◆ WHAT TO DO ◆
Below are the records; repeat them in full, exactly.
---+---
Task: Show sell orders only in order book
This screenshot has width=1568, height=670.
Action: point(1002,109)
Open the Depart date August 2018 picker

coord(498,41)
---+---
◆ RESPONSE BELOW ◆
Task: Show sell orders only in order book
This screenshot has width=1568, height=670.
Action: point(1002,109)
Open the Depart date August 2018 picker

coord(498,41)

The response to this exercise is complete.